The target was set at a conference to review IT development programme in 2015-2020 in the southern region held in Tien Giang Province early this week.
Phan Tam, deputy minister of Information and Communications, said the IT, electronics and telecom sector has seen rapid development with extremely important achievements in the past five years.
In 2019, Vietnam’s revenue from the IT, electronics, and telecommunications sector reached US$112.5 billion, doubling that of 2015. The sector’s growth rate showed an impressive 26 percent in the four year period, being four times higher than the GDP, contributing VND53 trillion (US$2.1 billion) to the nation’s budget in 2019. It also created more than a million jobs for people as well.
Tam said in 2009-2019, the average revenue growth rate of the software industry reached 17.7 percent a year. In 2019, the software revenue was US$5 billion.
However, the sector has also seen shortcomings as it has depended on FDI firms. Revenue of FDI companies in the IT sector accounted for up to 98 percent of the total export revenue.

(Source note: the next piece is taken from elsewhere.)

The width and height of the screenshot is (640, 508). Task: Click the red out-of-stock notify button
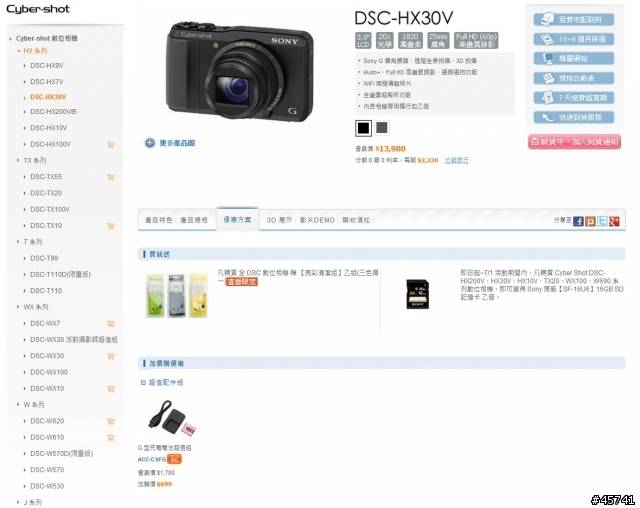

Despite having a large number of domestic enterprises, the majority of Vietnam’s businesses are SMEs, thus limiting their ability to compete on the international stage. Only a handful have the clout and finances to remain competitive overseas, while the vast majority are mainly entrusted with services and assembly work. Tam added that domestic enterprises only contribute to about 10 percent of the industry’s total revenue.
Nguyen Thanh Tuyen, deputy head of the ministry’s Information and Technology Department, said the IT development programme aimed to make Vietnam’s IT industry a big economic sector with a rapid and sustainable growth rate based on achievements of the Fourth Industrial Revolution. The success of such a sector would help to drive Vietnams digitalisation and the digital transformation of businesses that are still in the process of reforming.
Accordingly, the revenue growth of the sector would be double the country’s GDP growth, taking the lead among industries with high export value.
Under the programme, the country would have 50,000 IT and telecom firms. Of which, 10 big businesses would act as leaders with revenue scale of over US$1 billion and having the ability to compete internationally.
Further development of the IT sector is likely to attract more human resources towards the industry, thus accelerating its development further.